Summer 1972. The Phelon family has rented a cottage at the seaside. Everyone is looking forward to a lovely holiday full of sun, swimming and fishing, and nights of good food and friends – a veritable idyll. Thirteen-year-old Janey and her younger brother Jim splash about playfully in the sea. Meanwhile, their parents, Kate and Ed, are preparing for another dinner party. All the adults will amuse themselves with dancing and drinking into the night, and then sleeping late into the morning. Janey and Jim have seen it all before but this year things will be completely different. The maturing Janey becomes increasingly aware that her parents’ marriage is in shambles. Her bored mother feels the barrenness of her life; her father watches helplessly as she flirts with other men. The main object of her lecherous interest is a photographer named Cady. But Kate isn’t the only one Cady has enchanted: the Lolita-inspired Janey watches his every move. . . . Rain uniquely captures the ephemeral nature of the moment during a summer which ends with a teenage girl’s terrible realisation that her carefree life is capable of changing irreversibly in a single instant.

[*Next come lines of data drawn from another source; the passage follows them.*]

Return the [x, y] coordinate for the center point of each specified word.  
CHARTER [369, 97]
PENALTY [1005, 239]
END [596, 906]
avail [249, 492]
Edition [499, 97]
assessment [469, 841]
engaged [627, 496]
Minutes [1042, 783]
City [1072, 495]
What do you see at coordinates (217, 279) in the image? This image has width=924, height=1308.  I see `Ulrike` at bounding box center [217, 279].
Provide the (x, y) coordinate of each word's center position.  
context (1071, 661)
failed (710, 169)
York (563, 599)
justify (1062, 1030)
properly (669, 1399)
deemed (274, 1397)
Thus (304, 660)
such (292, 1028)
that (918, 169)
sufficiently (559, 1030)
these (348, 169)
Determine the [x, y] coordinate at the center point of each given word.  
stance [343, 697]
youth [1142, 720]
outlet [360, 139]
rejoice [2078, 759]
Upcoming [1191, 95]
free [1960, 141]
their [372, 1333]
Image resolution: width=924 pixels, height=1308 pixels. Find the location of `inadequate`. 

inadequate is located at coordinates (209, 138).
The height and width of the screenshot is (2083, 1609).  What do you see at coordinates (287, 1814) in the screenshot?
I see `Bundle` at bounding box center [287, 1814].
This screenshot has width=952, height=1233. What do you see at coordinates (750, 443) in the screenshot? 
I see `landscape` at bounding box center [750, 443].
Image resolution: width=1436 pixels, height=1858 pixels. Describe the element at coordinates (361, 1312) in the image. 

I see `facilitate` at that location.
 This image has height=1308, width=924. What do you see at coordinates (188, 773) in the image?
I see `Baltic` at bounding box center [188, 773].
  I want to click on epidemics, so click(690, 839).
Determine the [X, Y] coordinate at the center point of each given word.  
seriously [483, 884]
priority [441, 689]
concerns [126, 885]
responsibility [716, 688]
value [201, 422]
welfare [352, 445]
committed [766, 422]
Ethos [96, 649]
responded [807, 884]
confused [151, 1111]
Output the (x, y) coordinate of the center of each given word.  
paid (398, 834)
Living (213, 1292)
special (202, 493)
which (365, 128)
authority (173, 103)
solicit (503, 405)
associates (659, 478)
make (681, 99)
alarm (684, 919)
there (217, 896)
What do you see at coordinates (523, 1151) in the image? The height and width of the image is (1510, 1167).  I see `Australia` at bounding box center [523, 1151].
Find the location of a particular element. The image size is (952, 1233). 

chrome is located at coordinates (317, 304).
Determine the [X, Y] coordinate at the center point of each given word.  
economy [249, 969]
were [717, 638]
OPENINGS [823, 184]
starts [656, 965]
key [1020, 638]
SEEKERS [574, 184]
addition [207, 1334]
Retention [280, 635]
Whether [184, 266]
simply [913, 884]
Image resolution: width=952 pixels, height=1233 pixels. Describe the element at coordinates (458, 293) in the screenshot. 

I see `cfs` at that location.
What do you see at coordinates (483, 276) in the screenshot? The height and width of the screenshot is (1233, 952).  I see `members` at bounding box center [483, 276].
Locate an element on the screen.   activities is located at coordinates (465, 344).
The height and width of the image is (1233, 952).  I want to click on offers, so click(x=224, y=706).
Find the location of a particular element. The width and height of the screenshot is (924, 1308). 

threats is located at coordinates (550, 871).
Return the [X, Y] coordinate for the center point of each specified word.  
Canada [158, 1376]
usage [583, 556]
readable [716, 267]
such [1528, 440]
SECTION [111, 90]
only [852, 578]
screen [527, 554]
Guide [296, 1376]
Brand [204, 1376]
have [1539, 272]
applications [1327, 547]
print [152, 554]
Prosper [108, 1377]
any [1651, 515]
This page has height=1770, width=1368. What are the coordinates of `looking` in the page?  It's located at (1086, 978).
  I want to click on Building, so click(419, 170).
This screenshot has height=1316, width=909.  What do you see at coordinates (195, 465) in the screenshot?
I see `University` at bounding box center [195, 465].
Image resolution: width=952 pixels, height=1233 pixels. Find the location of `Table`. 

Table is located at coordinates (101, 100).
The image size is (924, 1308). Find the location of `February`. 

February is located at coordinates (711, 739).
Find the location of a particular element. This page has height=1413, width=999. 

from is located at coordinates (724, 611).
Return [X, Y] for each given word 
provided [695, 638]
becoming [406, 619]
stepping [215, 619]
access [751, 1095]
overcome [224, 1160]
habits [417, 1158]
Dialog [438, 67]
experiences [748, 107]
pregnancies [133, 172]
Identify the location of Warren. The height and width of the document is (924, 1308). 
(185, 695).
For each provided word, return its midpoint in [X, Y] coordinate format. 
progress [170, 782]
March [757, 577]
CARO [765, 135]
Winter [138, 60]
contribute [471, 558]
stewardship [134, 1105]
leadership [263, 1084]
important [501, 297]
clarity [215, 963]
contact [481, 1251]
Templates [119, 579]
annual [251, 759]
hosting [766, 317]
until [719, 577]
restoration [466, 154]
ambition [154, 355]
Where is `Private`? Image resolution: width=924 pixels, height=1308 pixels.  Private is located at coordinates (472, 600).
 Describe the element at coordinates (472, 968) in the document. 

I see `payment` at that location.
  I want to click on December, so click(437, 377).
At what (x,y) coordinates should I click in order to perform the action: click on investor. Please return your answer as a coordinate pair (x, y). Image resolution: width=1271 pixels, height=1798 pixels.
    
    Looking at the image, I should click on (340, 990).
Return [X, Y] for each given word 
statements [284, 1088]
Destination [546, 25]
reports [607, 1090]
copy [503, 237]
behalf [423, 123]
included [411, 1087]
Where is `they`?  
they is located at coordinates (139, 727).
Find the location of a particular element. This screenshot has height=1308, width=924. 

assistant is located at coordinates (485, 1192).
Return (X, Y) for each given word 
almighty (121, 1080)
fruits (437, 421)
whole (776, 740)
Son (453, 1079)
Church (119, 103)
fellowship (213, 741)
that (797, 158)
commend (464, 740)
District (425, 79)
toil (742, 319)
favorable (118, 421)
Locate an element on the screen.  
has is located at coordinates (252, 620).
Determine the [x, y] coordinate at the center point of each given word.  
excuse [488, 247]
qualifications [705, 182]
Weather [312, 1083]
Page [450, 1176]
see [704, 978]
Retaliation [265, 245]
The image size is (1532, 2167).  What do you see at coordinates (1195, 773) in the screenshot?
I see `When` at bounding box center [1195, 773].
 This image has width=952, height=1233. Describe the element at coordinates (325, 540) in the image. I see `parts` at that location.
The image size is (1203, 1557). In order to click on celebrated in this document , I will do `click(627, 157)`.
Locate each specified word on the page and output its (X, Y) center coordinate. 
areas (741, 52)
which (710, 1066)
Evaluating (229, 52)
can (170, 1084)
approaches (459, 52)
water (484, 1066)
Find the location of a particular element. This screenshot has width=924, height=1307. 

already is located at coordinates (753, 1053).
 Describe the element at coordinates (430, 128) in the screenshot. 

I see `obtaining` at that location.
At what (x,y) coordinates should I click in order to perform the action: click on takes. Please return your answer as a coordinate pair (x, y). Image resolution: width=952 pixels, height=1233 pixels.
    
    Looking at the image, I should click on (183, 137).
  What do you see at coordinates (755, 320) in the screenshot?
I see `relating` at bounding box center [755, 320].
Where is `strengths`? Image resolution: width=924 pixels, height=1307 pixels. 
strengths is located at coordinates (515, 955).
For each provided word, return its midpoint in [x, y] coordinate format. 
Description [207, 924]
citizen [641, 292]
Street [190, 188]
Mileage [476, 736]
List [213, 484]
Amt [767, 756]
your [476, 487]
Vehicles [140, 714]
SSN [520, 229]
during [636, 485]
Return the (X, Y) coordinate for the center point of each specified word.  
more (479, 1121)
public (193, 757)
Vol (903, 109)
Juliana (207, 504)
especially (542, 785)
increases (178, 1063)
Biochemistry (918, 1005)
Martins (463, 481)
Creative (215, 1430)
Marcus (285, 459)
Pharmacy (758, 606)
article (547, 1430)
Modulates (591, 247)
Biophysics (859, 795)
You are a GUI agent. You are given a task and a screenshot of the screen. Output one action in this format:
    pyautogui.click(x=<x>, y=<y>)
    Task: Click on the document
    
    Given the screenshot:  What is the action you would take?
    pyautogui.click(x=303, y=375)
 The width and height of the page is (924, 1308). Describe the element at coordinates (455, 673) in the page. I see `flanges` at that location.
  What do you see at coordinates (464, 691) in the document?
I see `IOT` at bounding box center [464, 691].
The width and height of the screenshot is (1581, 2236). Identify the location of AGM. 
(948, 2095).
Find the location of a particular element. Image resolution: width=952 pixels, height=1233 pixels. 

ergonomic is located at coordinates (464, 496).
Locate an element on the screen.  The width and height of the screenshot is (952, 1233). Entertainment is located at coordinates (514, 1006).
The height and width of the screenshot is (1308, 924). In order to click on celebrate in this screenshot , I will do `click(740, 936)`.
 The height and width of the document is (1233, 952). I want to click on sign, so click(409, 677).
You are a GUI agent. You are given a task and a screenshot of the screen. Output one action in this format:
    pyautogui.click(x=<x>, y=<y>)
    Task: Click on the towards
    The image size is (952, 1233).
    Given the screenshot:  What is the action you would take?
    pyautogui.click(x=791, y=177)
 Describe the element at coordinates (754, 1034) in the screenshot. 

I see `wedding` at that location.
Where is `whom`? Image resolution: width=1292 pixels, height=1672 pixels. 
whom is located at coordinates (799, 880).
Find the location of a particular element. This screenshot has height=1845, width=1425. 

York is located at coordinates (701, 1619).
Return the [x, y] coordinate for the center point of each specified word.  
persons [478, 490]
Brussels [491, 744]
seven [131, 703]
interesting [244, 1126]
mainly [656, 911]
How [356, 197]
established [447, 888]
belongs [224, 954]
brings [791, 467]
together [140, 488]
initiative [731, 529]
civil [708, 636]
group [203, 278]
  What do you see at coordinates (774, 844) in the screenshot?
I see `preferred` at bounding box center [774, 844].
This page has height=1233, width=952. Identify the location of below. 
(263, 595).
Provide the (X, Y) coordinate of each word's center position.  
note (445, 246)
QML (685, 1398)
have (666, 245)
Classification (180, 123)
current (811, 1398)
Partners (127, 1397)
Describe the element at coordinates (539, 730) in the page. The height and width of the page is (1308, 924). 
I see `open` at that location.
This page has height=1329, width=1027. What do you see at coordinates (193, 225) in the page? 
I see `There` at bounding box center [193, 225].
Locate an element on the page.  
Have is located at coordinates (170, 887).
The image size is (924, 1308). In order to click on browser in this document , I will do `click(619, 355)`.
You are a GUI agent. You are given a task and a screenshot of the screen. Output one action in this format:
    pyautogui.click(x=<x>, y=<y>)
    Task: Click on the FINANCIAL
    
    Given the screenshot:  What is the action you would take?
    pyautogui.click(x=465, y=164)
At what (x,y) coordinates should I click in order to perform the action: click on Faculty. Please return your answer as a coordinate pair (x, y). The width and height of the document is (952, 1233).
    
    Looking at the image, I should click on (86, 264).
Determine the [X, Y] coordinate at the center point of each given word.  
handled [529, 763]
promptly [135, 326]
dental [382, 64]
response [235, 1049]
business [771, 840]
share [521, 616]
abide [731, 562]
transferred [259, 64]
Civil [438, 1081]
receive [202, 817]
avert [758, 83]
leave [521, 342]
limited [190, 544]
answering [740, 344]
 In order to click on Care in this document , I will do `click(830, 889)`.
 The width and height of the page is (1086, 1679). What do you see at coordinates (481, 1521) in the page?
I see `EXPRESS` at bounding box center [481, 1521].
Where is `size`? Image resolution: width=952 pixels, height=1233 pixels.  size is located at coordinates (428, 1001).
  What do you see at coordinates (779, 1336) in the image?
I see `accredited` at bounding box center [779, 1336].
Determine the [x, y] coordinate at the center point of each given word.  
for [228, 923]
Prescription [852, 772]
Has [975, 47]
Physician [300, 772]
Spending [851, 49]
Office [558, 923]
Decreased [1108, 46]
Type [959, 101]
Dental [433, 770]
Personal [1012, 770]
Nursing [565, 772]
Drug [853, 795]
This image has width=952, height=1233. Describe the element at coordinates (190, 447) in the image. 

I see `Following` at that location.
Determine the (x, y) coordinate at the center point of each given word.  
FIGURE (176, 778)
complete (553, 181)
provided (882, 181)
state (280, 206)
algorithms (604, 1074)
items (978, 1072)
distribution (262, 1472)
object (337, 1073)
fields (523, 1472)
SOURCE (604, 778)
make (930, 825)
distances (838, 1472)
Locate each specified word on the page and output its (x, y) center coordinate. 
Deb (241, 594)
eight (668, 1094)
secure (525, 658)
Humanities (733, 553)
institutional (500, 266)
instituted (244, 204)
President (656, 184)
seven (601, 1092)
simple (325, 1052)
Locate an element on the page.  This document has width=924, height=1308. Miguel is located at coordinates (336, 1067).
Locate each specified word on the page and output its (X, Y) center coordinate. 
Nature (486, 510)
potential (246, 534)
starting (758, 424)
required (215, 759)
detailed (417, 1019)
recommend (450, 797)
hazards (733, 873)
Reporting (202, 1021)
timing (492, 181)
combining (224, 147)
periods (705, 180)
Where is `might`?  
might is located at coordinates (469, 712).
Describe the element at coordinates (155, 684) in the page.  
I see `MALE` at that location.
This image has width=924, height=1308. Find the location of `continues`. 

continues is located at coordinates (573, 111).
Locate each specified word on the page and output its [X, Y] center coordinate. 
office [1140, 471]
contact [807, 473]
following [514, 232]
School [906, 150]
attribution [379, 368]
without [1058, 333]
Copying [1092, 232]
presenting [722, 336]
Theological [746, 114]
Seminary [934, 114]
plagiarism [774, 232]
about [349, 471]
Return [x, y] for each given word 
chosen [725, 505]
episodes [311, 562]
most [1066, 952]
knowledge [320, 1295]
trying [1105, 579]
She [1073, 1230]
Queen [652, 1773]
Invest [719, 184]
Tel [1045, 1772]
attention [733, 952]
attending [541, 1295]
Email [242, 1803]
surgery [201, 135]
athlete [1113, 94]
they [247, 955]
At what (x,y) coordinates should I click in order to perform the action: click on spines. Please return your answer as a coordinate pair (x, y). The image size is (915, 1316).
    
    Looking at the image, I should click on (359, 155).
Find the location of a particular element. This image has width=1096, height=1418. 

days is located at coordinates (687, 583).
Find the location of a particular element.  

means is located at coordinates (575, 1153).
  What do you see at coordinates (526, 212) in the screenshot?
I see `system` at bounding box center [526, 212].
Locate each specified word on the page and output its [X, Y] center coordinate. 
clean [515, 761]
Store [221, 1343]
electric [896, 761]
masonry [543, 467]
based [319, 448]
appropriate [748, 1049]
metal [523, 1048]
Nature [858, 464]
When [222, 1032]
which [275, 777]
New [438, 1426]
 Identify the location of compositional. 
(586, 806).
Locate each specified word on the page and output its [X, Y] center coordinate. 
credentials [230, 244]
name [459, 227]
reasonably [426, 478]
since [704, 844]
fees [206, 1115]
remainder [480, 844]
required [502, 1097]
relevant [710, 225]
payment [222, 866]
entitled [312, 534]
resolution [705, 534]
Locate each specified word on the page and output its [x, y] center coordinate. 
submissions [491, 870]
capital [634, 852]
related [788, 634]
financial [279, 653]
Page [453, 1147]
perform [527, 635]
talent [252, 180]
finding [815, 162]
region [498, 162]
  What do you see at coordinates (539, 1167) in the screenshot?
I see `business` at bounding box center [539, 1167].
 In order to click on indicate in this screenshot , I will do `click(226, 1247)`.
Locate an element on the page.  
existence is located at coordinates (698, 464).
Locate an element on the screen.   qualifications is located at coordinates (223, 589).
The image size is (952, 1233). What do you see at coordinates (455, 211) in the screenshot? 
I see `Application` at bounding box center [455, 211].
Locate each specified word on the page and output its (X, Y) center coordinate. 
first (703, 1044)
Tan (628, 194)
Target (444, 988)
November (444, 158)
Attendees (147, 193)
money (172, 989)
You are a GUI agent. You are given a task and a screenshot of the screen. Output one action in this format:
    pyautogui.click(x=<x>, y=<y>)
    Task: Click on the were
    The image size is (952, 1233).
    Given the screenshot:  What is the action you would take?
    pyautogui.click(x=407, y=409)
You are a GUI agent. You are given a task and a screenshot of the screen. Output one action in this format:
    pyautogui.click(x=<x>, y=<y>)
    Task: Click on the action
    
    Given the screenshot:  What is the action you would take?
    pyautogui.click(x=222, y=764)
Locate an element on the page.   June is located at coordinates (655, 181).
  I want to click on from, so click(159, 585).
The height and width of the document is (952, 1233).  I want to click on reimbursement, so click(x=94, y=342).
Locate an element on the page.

92 min / Black & white, 35 mm
Director Christine Jeffs
/ Screenplay Christine Jeffs podle románu / based on the novel by Kirsty Gunn
/ Dir. of Photography John Toon
/ Music Neil Finn, Edmund McWilliams
/ Editor Paul Maxwell
/ Producer Philippa Cambell
/ Production Rose Road and Communicado
/ Cast Alicia Fulford-Wierzbicki, Sarah Peirse, Marton Csokas, Alistair Browning, Aaron Murphy
Christine Jeffs (b. 1963, Lower Hutt, New Zealand) graduated in sociology and geography from Massey University in 1983. Her film career began as an assistant editor, and she went on to study editing at the Australian Film, Television and Radio School. She then worked in Australia editing numerous films and commercials. After returning to New Zealand in 1994 she shot her first film, Stroke, a short based on her own script that was shown at Cannes and Sundance. Her own commercials have received many prestigious awards. Rain (2000) is her feature debut, and after its world premiere at Cannes it went on to be a favourite at many other festivals. Critics have often cited Rain as one of the best films ever to come out of New Zealand’s film Industry.